**FRAGMENTO DEL TEXTO**
·····
Decidir a conciencia o conciencia tras decidir, ésa es la cuestión.

Imagínate en una cafetería, inmersa en una cautivadora conversación sobre ciencia. Estás absorta escuchando las explicaciones de tu contertulio, y de golpe tu cerebro decide mandar una señal a tu brazo para que se mueva hacia la taza de café, la acerque a tu boca, la incline al tiempo que tus labios conforman un beso, tomas un pequeño sorbo del líquido que contiene, y la vuelves a dejar sobre la mesa.

Entonces tu compañero te pregunta: «¿Has cogido la taza de manera consciente?». «¿¿Cómo??», respondes atónita. Él insiste: «¿Habías decidido que ése era el momento exacto en que te apetecía tomar el café?, ¿o ha sido un proceso totalmente automático e irreflexivo?». Tú no tienes ningún reparo en decirle que no, que no eras consciente, que ha sido uno de los centenares de procesos automáticos que realizamos continuamente sin pensar previamente en ellos. ¡Faltaría más que debiéramos andar pendientes de decidir cuándo respirar, modificar nuestra posición en la silla, o cambiar de marcha mientras conducimos!

«Ok, estoy absolutamente de acuerdo —responde—. Pero ahora olvídate de nuestra conversación anterior, concéntrate sólo en la taza de café, y durante el próximo minuto elige meticulosamente las tres veces que vas a darle un sorbo. Hazlo cuando quieras hacerlo».
·····
**DATOS REGISTRADOS**
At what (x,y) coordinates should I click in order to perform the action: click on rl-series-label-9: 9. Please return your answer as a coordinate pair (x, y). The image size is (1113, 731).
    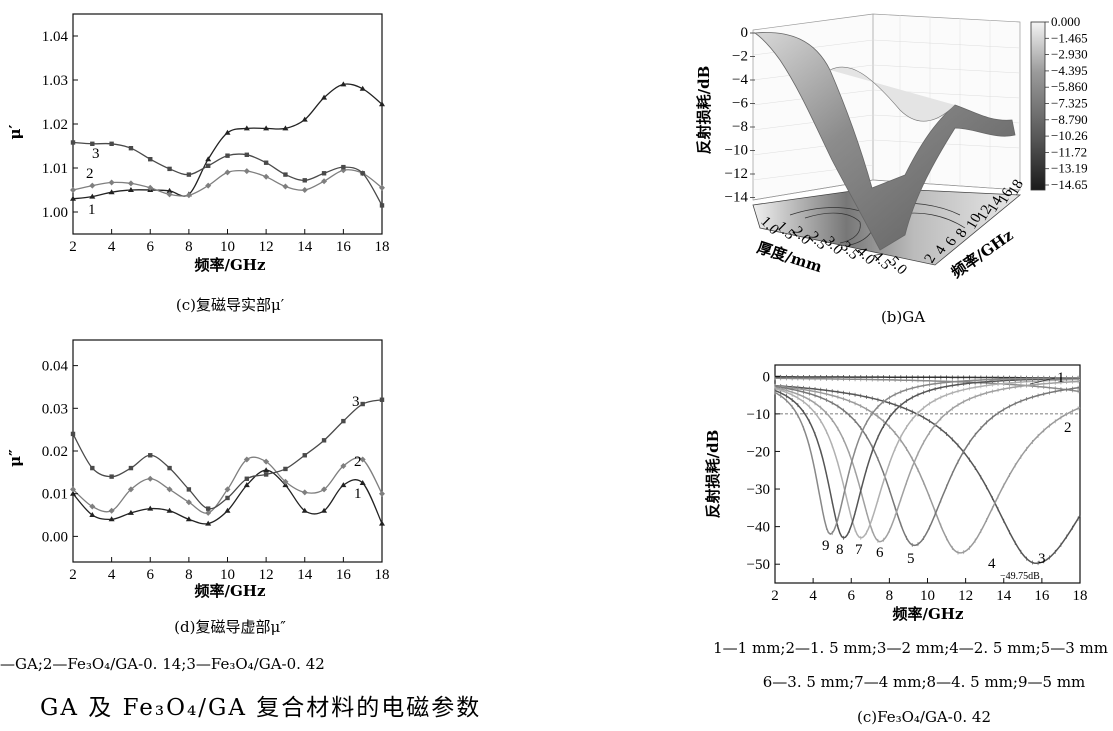
    Looking at the image, I should click on (826, 546).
·····
**TAREAS OBLIGATORIAS**
1. Repite sin cambios el pasaje del texto sobre la decisión consciente que empieza en las palabras "Decidir a conciencia" y termina después de "sobre la mesa.".
2. Retoma el texto sobre la decisión consciente y continúalo a partir de su última oración.

**SECCIÓN DE RESPUESTAS**
1.
Decidir a conciencia o conciencia tras decidir, ésa es la cuestión.

Imagínate en una cafetería, inmersa en una cautivadora conversación sobre ciencia. Estás absorta escuchando las explicaciones de tu contertulio, y de golpe tu cerebro decide mandar una señal a tu brazo para que se mueva hacia la taza de café, la acerque a tu boca, la incline al tiempo que tus labios conforman un beso, tomas un pequeño sorbo del líquido que contiene, y la vuelves a dejar sobre la mesa.

2.
Sigues la corriente a tu excéntrico amigo, y pasado el minuto te pregunta: «¿Has tomado la decisión de manera libre ahora?» Tú contestas un contundente «¡Claro! ¡Esta vez sí que lo he pensado antes!», y casi te ofendes cuando el muy chalado te replica: «No. La percepción de la voluntad es una ilusión que crea el cerebro con posterioridad a que otros procesos inconscientes hayan mandado la orden de coger la taza de café a tu córtex prefrontal».

Suena extraño, pero un experimento muy parecido hizo en la década de 1980 Benjamin Libet, en lo que representó la primera amenaza testada científicamente al free will o libre albedrío. Libet pidió a varios voluntarios que realizaran una serie de acciones con su brazo mientras registraba la actividad eléctrica de diversas áreas de sus cerebros y el momento exacto en que ellos creían estar tomando la decisión. Los resultados indicaron que ciertas zonas del córtex prefrontal relacionadas con la planificación de las acciones motoras se activaban medio segundo antes de que los individuos fueran conscientes de su elección. Inicialmente, los datos de Libet fueron tomados con escepticismo y aparecieron varias críticas al planteamiento metodológico de su experimento, pero desde entonces y con mejores técnicas han sido replicados en numerosísimas ocasiones. Una de las últimas, en un artículo publicado en 2008 en Nature Neuroscience, que explica el descubrimiento de otras áreas del córtex parietal que se activan hasta varios segundos antes de ser conscientes de la decisión que nuestro subconsciente ya ha tomado por nosotros[4].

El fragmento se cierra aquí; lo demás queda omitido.